Hi Tom,
It sounds like you're wanting to achieve something similar to us, and is something I tried a couple of months back. In that you you have a common destination to control access to, from both identified users, and from standard networks (without identity being known)? However an Access-Role object and standard network object are not able to be used as sources in the same rule.
I had hoped/expected that as a workaround that we could define an Access-Role to represent the network source locations, by specifying only the network criteria, and leaving users and machines as 'any'. Thus then could include both the network-only Access-Role and identified-users Access-Role objects together in a single rule.

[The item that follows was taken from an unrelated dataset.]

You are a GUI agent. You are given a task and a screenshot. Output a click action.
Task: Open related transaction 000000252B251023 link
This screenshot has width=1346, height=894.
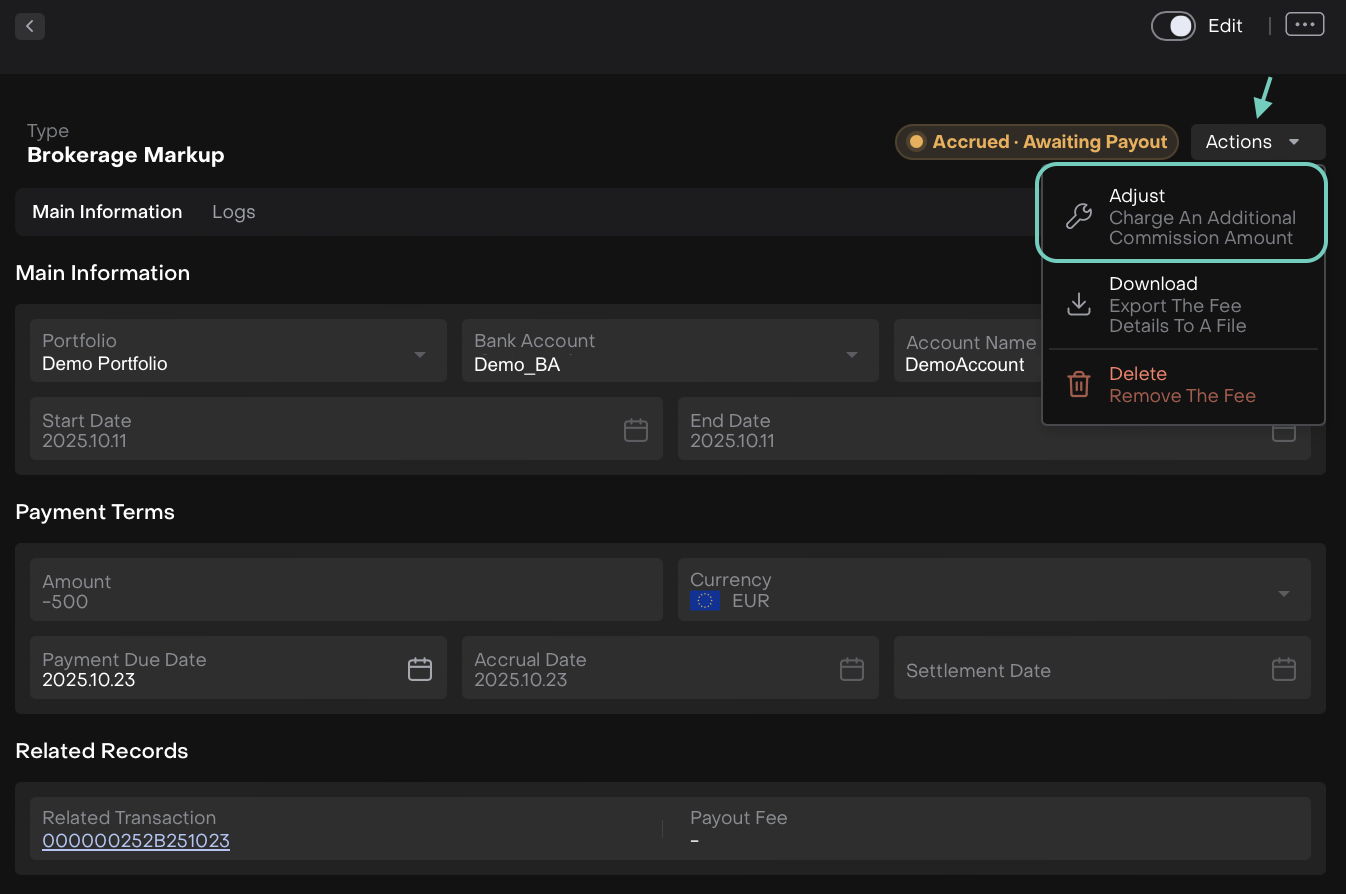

In my experience this didn't work.
The network-only Access Role did not match any of the IP addresses where identity was not known (eg. Linux PCs). Looking at pep/pdp queries I could see the network-only Access-Role was matched only to machines for which user or machine identity was otherwise discovered (by AD-Query or ID Agent).
No idea if this is supposed to work. I did log a support ticket from which it was suggested it should work - but is a discouraged method. It is intended that the network criteria is used as a filter for user or machine identities, but not intended to be used by itself. Though if this is the case I'm not sure why there is both 'Any user' and 'All identified users' (though I appreciate these can be used in combination with machine identities). I didn't have the capacity to troubleshoot further. So ended up just having two rules for each instance where this is required. One where the source is the Access-Role for identified users, and one where the source includes the standard network objects. Annoying to have to duplicate the rules like this, but seems to be the least headache, and is probably more reliable anyway (ie. no dependence on pep/pdp processes).
Not sure if this helps or is relevant to your situation.